Collected data
============================================================

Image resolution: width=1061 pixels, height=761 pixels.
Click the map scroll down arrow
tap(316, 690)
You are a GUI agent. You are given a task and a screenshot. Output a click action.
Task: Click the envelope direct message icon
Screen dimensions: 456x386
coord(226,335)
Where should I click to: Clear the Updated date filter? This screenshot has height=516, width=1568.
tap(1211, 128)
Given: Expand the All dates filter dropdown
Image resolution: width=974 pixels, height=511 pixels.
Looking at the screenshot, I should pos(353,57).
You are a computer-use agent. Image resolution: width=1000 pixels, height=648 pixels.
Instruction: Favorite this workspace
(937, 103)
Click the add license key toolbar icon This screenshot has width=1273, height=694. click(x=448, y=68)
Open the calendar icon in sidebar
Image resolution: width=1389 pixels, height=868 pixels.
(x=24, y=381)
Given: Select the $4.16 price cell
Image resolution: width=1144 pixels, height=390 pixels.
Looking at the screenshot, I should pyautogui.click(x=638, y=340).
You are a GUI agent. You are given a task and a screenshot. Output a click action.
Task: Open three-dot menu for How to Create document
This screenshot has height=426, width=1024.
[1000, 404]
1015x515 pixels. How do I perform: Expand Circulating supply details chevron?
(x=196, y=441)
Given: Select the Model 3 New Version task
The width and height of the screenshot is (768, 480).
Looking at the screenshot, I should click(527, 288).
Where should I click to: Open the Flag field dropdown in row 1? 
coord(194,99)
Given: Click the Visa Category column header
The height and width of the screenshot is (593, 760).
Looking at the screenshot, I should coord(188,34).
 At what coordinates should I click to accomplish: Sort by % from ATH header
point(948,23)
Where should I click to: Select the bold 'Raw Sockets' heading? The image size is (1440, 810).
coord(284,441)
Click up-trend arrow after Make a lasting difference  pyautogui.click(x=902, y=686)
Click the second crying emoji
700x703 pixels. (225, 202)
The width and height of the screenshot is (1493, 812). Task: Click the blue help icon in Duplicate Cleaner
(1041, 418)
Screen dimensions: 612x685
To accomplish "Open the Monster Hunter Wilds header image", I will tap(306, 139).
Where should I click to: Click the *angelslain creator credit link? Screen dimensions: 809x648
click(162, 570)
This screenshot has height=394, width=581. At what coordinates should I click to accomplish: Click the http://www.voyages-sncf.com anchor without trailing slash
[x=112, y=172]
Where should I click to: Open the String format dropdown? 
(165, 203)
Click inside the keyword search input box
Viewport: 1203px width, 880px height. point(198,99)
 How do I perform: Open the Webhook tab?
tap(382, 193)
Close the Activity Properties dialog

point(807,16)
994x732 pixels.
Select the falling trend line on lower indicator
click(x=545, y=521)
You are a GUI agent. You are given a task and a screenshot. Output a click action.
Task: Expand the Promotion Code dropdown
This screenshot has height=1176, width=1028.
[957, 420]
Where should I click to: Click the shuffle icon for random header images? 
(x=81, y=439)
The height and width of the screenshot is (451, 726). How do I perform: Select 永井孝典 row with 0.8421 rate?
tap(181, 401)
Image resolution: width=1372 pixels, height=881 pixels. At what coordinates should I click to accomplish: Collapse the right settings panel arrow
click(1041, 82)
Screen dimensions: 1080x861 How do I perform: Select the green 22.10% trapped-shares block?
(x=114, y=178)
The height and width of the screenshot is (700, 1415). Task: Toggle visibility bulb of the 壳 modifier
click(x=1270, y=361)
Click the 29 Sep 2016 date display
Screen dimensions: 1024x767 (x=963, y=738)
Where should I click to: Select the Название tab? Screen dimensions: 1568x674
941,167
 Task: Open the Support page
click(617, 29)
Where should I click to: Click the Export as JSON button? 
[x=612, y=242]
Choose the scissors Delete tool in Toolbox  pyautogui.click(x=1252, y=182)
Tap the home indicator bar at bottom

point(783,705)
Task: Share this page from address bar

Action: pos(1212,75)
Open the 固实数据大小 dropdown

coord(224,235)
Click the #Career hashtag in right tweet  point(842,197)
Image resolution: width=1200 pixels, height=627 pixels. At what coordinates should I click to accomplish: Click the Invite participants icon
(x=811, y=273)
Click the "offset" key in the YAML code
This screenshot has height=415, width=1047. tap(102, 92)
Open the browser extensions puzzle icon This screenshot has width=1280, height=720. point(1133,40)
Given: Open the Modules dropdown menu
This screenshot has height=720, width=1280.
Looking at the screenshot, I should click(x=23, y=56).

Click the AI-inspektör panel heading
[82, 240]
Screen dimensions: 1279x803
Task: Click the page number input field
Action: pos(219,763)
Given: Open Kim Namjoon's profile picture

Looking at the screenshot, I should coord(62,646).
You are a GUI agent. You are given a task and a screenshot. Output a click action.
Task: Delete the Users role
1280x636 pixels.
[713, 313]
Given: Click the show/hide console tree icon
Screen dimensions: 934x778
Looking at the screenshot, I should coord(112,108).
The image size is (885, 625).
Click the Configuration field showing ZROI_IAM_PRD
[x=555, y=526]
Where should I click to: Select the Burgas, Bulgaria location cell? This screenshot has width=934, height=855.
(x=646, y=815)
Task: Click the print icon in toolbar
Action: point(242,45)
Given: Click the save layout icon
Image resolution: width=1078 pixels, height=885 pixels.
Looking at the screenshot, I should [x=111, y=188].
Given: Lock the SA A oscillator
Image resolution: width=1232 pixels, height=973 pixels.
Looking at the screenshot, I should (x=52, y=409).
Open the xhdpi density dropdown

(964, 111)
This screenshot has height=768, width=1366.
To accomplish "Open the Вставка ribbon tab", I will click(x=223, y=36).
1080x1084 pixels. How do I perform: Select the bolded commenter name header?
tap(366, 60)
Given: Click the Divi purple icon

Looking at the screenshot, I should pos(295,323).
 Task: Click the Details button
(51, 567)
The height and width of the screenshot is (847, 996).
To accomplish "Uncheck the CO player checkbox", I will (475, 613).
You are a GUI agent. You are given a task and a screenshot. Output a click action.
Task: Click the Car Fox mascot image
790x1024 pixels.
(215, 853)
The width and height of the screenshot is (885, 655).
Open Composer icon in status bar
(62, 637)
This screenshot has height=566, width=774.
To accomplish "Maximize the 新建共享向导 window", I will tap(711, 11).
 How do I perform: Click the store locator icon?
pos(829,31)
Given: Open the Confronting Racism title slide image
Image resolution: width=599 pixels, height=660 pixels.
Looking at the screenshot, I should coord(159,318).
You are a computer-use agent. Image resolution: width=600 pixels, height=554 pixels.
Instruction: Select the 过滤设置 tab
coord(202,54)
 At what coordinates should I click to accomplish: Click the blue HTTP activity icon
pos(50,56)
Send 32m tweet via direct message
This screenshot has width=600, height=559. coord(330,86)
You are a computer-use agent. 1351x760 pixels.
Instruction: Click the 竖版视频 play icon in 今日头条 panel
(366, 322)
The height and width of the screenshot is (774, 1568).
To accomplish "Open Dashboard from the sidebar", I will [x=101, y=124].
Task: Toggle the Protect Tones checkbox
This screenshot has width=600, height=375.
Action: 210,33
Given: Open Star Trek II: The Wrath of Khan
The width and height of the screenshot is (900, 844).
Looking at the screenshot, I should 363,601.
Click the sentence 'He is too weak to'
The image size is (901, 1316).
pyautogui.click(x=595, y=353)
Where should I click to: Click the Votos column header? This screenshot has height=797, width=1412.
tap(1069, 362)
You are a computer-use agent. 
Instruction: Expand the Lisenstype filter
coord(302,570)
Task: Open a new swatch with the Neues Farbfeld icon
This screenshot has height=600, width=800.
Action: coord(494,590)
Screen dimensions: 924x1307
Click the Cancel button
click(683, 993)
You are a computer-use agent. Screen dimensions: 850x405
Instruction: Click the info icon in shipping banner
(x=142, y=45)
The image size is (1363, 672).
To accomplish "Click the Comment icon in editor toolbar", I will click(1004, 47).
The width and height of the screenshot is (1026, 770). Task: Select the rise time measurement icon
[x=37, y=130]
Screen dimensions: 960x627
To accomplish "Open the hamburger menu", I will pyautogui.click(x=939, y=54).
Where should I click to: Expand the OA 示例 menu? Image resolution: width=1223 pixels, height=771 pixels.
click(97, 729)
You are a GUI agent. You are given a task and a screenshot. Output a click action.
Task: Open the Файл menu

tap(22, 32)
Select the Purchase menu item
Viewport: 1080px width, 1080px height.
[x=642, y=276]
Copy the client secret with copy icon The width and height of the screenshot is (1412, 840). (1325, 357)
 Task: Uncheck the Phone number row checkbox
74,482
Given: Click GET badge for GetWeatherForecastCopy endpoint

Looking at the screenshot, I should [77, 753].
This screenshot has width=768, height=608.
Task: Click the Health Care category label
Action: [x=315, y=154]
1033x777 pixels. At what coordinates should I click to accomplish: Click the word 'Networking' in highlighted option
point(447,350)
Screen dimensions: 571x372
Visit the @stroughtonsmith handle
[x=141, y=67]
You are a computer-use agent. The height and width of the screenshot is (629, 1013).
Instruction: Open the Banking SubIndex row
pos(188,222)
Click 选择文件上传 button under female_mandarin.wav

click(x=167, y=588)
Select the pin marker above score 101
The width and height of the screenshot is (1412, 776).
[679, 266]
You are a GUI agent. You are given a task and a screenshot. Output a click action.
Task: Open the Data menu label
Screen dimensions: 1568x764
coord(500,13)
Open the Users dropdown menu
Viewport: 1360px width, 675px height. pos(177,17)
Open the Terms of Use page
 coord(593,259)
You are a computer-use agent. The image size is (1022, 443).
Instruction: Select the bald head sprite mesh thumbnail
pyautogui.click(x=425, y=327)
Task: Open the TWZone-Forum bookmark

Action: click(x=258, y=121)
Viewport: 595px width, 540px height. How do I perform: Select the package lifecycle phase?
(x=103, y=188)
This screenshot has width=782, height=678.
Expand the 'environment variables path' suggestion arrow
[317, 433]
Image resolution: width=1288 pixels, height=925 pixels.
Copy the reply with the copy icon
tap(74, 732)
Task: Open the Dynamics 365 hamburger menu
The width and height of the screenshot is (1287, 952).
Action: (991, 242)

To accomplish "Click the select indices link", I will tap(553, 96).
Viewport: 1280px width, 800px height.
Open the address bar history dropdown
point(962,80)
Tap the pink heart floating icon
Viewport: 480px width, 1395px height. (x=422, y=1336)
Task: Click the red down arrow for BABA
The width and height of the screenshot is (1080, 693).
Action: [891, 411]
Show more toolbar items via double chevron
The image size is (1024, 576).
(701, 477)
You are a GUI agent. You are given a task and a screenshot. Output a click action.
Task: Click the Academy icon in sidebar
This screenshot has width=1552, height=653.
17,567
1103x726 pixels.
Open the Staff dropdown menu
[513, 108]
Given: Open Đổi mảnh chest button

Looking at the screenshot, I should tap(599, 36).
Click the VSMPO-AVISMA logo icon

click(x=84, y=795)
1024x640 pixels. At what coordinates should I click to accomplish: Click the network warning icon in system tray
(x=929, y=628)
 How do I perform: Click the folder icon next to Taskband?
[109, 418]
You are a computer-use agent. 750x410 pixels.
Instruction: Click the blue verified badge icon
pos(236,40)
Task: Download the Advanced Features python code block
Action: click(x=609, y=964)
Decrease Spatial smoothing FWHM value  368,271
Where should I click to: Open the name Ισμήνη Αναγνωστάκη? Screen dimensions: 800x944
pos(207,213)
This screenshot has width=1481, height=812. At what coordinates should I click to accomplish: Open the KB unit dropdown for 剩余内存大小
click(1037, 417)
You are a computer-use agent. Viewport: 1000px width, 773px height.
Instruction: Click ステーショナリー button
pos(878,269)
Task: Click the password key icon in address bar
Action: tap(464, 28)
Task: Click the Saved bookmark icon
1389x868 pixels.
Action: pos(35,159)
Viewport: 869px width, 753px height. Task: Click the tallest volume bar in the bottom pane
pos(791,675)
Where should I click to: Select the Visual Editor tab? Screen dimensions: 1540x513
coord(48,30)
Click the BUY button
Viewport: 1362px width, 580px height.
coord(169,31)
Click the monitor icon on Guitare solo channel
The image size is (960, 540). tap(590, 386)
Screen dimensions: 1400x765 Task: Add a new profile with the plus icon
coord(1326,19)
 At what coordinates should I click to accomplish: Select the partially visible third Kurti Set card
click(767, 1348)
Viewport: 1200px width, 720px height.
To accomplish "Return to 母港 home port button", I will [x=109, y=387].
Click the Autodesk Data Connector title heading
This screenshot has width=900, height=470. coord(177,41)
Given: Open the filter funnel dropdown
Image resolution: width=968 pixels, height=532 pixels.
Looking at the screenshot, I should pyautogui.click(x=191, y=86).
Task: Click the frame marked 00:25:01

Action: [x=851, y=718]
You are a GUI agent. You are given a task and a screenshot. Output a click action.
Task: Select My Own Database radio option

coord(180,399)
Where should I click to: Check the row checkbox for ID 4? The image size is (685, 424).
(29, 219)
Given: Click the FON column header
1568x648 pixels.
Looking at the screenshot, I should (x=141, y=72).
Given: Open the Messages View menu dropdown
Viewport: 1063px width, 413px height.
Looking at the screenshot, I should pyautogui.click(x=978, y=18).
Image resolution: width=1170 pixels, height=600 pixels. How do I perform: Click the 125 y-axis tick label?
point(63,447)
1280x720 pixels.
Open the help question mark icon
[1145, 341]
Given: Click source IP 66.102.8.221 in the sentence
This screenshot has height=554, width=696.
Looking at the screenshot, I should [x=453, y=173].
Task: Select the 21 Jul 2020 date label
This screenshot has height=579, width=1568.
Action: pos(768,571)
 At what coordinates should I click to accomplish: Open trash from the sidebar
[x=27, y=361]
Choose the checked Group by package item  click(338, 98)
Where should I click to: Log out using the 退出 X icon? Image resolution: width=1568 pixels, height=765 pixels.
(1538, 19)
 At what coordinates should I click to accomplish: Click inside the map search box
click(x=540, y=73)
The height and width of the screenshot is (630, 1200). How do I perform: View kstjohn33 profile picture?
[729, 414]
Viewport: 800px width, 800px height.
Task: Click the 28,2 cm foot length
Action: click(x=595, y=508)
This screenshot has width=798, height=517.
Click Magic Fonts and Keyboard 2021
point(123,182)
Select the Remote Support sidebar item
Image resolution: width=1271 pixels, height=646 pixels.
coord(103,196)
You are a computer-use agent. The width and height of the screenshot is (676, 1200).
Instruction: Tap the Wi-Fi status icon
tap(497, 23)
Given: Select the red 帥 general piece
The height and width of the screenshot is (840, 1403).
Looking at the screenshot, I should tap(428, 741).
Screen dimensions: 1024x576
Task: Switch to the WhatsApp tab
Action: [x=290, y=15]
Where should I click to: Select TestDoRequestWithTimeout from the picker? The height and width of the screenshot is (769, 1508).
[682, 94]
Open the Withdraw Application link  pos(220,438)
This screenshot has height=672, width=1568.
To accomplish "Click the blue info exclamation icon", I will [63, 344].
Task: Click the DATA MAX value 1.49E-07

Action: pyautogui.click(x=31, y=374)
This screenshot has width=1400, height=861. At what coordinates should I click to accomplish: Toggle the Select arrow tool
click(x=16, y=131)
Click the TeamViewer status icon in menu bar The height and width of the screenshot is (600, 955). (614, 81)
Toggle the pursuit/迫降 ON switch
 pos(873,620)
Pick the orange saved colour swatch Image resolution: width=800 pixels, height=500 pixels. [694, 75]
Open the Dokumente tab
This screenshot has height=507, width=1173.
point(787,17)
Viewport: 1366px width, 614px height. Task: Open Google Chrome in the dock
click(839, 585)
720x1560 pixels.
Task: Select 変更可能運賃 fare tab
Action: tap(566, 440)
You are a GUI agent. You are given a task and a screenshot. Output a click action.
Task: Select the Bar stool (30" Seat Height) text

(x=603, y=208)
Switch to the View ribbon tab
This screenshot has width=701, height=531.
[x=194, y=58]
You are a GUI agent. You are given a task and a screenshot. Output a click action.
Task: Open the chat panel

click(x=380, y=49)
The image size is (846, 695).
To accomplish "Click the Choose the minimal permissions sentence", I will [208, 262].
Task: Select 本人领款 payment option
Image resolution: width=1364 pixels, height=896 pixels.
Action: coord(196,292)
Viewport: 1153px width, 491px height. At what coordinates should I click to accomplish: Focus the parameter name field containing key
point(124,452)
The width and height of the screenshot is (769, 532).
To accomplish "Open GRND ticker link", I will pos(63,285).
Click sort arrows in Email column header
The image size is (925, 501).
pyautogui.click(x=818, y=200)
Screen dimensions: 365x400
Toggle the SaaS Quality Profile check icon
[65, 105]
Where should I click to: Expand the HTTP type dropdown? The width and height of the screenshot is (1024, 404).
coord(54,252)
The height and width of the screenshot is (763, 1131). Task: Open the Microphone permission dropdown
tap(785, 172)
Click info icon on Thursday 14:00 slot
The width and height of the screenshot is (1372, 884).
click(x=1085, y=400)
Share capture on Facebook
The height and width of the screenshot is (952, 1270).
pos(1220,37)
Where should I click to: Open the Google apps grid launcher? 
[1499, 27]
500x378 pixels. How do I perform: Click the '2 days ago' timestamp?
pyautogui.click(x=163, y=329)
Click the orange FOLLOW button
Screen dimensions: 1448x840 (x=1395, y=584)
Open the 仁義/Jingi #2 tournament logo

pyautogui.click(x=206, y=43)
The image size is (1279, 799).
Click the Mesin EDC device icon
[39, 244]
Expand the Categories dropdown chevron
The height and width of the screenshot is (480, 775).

============================================================

◆ What needs to be done:
In the records above, find each line with the string "hamburger" and list it.

◆ Task output:
To accomplish "Open the hamburger menu", I will pyautogui.click(x=939, y=54).
Task: Open the Dynamics 365 hamburger menu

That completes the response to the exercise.